Il n’y a pas douze sortes de biens : les biens matériels et les biens immatériels.

Pour les biens matériels, c’est réglé… En 10 ans, la moitié des usines du monde ont fermé au profit d’une économie chinoise dont les fondements reposent sur l’argent à tout prix sans la moindre considération pour les mains qui la façonne.

Cette réalité laisse derrière elle des fauchés et des sans abris, au Canada, comme dans la plupart des pays développés. Les médias comme les politiciens vivent de cette traînée de poudre lugubre et inflammable qu’on appelle la crise; l’un par les débats qu’elle suscite, l’autre par les grands titres desquels émanent un réconfort morbide qui nous console….Youpi, le pire est ailleurs!

Mais le pire est à nos portes… Dans 10 ans, la moitié des cerveaux et des mains qui vivent de la production de ces précieux biens immatériels (musiciens, peintres, photographes, cinéastes, scénaristes, écrivains etc, mais aussi journalistes, oui, ceux là même qui vivent des grands titres annonçant leur fin) seront à leurs tours asphyxiés de ne pas avoir été payés pour leur travail.

Que faudra-t-il pour réveiller la conscience et le bon sens des politiciens, que faudra-t-il pour que les médias (particulièrement imprimés), eux mêmes à l’agonie de ne plus recevoir la juste part de leur travail, se réveillent et cessent d’envisager qu’il puisse seulement y avoir un débat autour de la gratuité des biens immatériels…
Que faudra-t-il pour qu’enfin nous décisions collectivement d’apprendre à nos ados que le piratage abusif qu’ils opèrent participe à l’abattage des branches sur lesquels, un jour, ils pourraient vouloir trôner.

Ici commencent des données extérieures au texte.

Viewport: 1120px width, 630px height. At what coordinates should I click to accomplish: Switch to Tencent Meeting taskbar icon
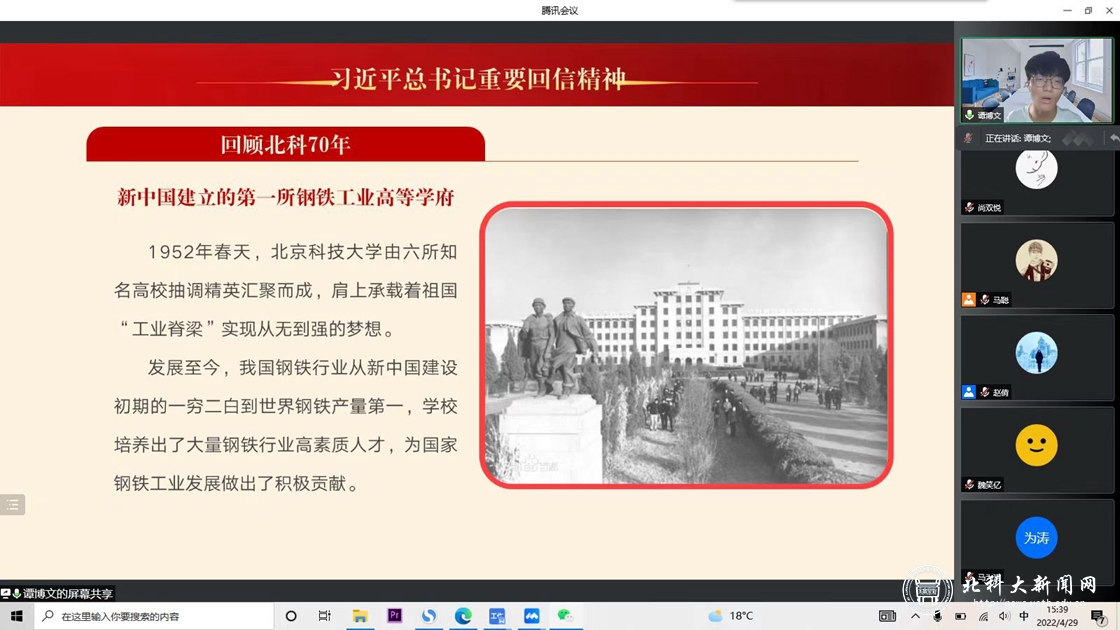click(531, 616)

Avant même de chercher le coupable qui s’enrichit sur le dos des autres, payons pour les vrais raisons pour les biens que nous consommons. Cessons au nom de la liberté (!?) d’autoriser ou de cautionner la consommation de biens sans rétribuer ceux qui les produisent.
Cessons de faire des cas d’école les approches élitistes de Radiohead ou Madonna.

Sans oxygène, un cerveau meurt, point.

[mis à jour 2009-08-19 13:50]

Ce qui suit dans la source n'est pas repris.